━━━ DATA EXTRACT

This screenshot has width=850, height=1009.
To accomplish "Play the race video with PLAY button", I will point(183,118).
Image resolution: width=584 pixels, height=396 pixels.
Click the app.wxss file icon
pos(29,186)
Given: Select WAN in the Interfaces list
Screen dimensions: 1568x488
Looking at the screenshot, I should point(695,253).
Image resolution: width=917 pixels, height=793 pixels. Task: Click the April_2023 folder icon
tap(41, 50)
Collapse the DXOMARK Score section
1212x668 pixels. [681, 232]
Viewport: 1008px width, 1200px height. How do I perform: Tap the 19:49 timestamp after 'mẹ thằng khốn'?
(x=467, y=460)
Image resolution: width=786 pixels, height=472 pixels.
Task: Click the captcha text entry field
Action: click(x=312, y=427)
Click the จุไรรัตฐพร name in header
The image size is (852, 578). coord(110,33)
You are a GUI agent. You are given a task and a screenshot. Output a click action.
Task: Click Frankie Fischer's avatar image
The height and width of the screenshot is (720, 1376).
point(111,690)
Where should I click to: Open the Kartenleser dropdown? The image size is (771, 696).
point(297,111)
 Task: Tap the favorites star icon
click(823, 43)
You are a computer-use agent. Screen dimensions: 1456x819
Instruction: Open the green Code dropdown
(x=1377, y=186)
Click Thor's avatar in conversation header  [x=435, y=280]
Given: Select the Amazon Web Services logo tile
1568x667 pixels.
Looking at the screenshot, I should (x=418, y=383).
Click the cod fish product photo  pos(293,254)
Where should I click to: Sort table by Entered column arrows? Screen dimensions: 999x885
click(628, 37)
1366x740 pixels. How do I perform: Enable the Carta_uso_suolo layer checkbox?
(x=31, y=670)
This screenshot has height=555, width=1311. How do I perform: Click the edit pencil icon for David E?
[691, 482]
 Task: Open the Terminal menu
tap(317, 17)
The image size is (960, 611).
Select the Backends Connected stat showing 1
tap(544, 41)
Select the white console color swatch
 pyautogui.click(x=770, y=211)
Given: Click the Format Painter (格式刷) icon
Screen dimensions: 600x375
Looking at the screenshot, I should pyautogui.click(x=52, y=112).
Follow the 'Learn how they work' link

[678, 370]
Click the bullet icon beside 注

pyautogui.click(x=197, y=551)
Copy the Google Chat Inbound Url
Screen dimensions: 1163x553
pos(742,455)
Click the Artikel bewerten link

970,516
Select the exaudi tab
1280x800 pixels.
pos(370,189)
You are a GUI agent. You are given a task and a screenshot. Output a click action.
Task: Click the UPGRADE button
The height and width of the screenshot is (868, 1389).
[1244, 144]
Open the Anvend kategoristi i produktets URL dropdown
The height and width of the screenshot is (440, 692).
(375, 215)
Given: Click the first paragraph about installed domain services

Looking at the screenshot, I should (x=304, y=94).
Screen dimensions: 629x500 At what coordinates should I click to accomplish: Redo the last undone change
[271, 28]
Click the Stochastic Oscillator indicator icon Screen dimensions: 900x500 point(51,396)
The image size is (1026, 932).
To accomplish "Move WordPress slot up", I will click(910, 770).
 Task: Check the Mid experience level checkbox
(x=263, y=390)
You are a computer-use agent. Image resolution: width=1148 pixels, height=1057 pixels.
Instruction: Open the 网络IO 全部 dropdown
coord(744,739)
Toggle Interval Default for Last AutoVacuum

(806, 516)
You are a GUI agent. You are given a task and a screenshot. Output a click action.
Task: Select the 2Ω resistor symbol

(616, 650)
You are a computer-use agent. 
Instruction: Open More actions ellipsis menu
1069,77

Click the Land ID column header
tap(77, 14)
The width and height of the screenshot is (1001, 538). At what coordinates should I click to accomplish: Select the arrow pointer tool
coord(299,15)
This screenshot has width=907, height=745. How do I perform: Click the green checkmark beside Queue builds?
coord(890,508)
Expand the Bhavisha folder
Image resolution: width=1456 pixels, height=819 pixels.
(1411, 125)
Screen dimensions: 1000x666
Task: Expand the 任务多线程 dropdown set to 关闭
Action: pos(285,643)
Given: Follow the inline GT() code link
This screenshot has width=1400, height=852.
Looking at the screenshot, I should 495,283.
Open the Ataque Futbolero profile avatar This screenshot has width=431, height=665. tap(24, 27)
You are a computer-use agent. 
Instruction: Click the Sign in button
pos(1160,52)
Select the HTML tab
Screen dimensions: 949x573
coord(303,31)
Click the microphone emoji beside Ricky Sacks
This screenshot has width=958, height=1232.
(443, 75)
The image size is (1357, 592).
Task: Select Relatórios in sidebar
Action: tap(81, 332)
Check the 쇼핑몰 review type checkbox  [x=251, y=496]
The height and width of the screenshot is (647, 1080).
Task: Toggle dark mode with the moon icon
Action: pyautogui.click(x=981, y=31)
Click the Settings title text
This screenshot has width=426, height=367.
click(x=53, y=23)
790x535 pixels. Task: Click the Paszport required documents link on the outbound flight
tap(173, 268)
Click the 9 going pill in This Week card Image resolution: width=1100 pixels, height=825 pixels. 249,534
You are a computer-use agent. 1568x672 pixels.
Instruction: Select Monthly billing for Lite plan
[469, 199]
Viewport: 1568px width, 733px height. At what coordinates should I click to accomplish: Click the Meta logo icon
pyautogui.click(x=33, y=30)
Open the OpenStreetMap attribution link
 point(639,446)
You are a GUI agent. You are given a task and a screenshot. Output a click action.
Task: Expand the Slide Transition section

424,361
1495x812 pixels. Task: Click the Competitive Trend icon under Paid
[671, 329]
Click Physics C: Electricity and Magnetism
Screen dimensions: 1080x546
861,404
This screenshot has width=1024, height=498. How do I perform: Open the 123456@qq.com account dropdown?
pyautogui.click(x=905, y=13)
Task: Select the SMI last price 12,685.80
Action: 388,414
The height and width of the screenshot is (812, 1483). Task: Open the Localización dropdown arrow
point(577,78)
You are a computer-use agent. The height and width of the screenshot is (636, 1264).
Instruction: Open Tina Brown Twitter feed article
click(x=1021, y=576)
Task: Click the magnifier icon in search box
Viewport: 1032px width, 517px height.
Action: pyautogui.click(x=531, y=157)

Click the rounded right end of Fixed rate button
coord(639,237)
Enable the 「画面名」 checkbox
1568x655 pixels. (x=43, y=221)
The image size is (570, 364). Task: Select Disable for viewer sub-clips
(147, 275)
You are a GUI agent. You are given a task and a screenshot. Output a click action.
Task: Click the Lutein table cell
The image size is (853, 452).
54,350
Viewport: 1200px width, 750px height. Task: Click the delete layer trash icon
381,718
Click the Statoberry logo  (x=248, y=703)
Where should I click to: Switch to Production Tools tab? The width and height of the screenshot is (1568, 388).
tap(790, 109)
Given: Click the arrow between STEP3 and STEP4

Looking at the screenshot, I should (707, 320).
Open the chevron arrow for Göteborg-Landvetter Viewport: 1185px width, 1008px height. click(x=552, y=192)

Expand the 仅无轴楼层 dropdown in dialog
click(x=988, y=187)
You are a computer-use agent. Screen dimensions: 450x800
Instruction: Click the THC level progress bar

━━━━━━

Each entry is to be retyped exactly as it appears.

This screenshot has width=850, height=1009.
To accomplish "Play the race video with PLAY button", I will point(183,118).
Image resolution: width=584 pixels, height=396 pixels.
Click the app.wxss file icon
pos(29,186)
Given: Select WAN in the Interfaces list
Screen dimensions: 1568x488
Looking at the screenshot, I should point(695,253).
Image resolution: width=917 pixels, height=793 pixels. Task: Click the April_2023 folder icon
tap(41, 50)
Collapse the DXOMARK Score section
1212x668 pixels. [681, 232]
Viewport: 1008px width, 1200px height. How do I perform: Tap the 19:49 timestamp after 'mẹ thằng khốn'?
(x=467, y=460)
Image resolution: width=786 pixels, height=472 pixels.
Task: Click the captcha text entry field
Action: click(x=312, y=427)
Click the จุไรรัตฐพร name in header
The image size is (852, 578). coord(110,33)
You are a GUI agent. You are given a task and a screenshot. Output a click action.
Task: Click Frankie Fischer's avatar image
The height and width of the screenshot is (720, 1376).
point(111,690)
Where should I click to: Open the Kartenleser dropdown? The image size is (771, 696).
point(297,111)
 Task: Tap the favorites star icon
click(823, 43)
You are a computer-use agent. Screen dimensions: 1456x819
Instruction: Open the green Code dropdown
(x=1377, y=186)
Click Thor's avatar in conversation header  [x=435, y=280]
Given: Select the Amazon Web Services logo tile
1568x667 pixels.
Looking at the screenshot, I should (x=418, y=383).
Click the cod fish product photo  pos(293,254)
Where should I click to: Sort table by Entered column arrows? Screen dimensions: 999x885
click(628, 37)
1366x740 pixels. How do I perform: Enable the Carta_uso_suolo layer checkbox?
(x=31, y=670)
This screenshot has height=555, width=1311. How do I perform: Click the edit pencil icon for David E?
[691, 482]
 Task: Open the Terminal menu
tap(317, 17)
The image size is (960, 611).
Select the Backends Connected stat showing 1
tap(544, 41)
Select the white console color swatch
 pyautogui.click(x=770, y=211)
Given: Click the Format Painter (格式刷) icon
Screen dimensions: 600x375
Looking at the screenshot, I should pyautogui.click(x=52, y=112).
Follow the 'Learn how they work' link

[678, 370]
Click the bullet icon beside 注

pyautogui.click(x=197, y=551)
Copy the Google Chat Inbound Url
Screen dimensions: 1163x553
pos(742,455)
Click the Artikel bewerten link

970,516
Select the exaudi tab
1280x800 pixels.
pos(370,189)
You are a GUI agent. You are given a task and a screenshot. Output a click action.
Task: Click the UPGRADE button
The height and width of the screenshot is (868, 1389).
[1244, 144]
Open the Anvend kategoristi i produktets URL dropdown
The height and width of the screenshot is (440, 692).
(375, 215)
Given: Click the first paragraph about installed domain services

Looking at the screenshot, I should (x=304, y=94).
Screen dimensions: 629x500 At what coordinates should I click to accomplish: Redo the last undone change
[271, 28]
Click the Stochastic Oscillator indicator icon Screen dimensions: 900x500 point(51,396)
The image size is (1026, 932).
To accomplish "Move WordPress slot up", I will click(910, 770).
 Task: Check the Mid experience level checkbox
(x=263, y=390)
You are a computer-use agent. Image resolution: width=1148 pixels, height=1057 pixels.
Instruction: Open the 网络IO 全部 dropdown
coord(744,739)
Toggle Interval Default for Last AutoVacuum

(806, 516)
You are a GUI agent. You are given a task and a screenshot. Output a click action.
Task: Select the 2Ω resistor symbol

(616, 650)
You are a computer-use agent. 
Instruction: Open More actions ellipsis menu
1069,77

Click the Land ID column header
tap(77, 14)
The width and height of the screenshot is (1001, 538). At what coordinates should I click to accomplish: Select the arrow pointer tool
coord(299,15)
This screenshot has width=907, height=745. How do I perform: Click the green checkmark beside Queue builds?
coord(890,508)
Expand the Bhavisha folder
Image resolution: width=1456 pixels, height=819 pixels.
(1411, 125)
Screen dimensions: 1000x666
Task: Expand the 任务多线程 dropdown set to 关闭
Action: pos(285,643)
Given: Follow the inline GT() code link
This screenshot has width=1400, height=852.
Looking at the screenshot, I should 495,283.
Open the Ataque Futbolero profile avatar This screenshot has width=431, height=665. tap(24, 27)
You are a computer-use agent. 
Instruction: Click the Sign in button
pos(1160,52)
Select the HTML tab
Screen dimensions: 949x573
coord(303,31)
Click the microphone emoji beside Ricky Sacks
This screenshot has width=958, height=1232.
(443, 75)
The image size is (1357, 592).
Task: Select Relatórios in sidebar
Action: tap(81, 332)
Check the 쇼핑몰 review type checkbox  [x=251, y=496]
The height and width of the screenshot is (647, 1080).
Task: Toggle dark mode with the moon icon
Action: pyautogui.click(x=981, y=31)
Click the Settings title text
This screenshot has width=426, height=367.
click(x=53, y=23)
790x535 pixels. Task: Click the Paszport required documents link on the outbound flight
tap(173, 268)
Click the 9 going pill in This Week card Image resolution: width=1100 pixels, height=825 pixels. 249,534
You are a computer-use agent. 1568x672 pixels.
Instruction: Select Monthly billing for Lite plan
[469, 199]
Viewport: 1568px width, 733px height. At what coordinates should I click to accomplish: Click the Meta logo icon
pyautogui.click(x=33, y=30)
Open the OpenStreetMap attribution link
 point(639,446)
You are a GUI agent. You are given a task and a screenshot. Output a click action.
Task: Expand the Slide Transition section

424,361
1495x812 pixels. Task: Click the Competitive Trend icon under Paid
[671, 329]
Click Physics C: Electricity and Magnetism
Screen dimensions: 1080x546
861,404
This screenshot has width=1024, height=498. How do I perform: Open the 123456@qq.com account dropdown?
pyautogui.click(x=905, y=13)
Task: Select the SMI last price 12,685.80
Action: 388,414
The height and width of the screenshot is (812, 1483). Task: Open the Localización dropdown arrow
point(577,78)
You are a computer-use agent. The height and width of the screenshot is (636, 1264).
Instruction: Open Tina Brown Twitter feed article
click(x=1021, y=576)
Task: Click the magnifier icon in search box
Viewport: 1032px width, 517px height.
Action: pyautogui.click(x=531, y=157)

Click the rounded right end of Fixed rate button
coord(639,237)
Enable the 「画面名」 checkbox
1568x655 pixels. (x=43, y=221)
The image size is (570, 364). Task: Select Disable for viewer sub-clips
(147, 275)
You are a GUI agent. You are given a task and a screenshot. Output a click action.
Task: Click the Lutein table cell
The image size is (853, 452).
54,350
Viewport: 1200px width, 750px height. Task: Click the delete layer trash icon
381,718
Click the Statoberry logo  (x=248, y=703)
Where should I click to: Switch to Production Tools tab? The width and height of the screenshot is (1568, 388).
tap(790, 109)
Given: Click the arrow between STEP3 and STEP4

Looking at the screenshot, I should (707, 320).
Open the chevron arrow for Göteborg-Landvetter Viewport: 1185px width, 1008px height. click(x=552, y=192)

Expand the 仅无轴楼层 dropdown in dialog
click(x=988, y=187)
You are a computer-use agent. Screen dimensions: 450x800
Instruction: Click the THC level progress bar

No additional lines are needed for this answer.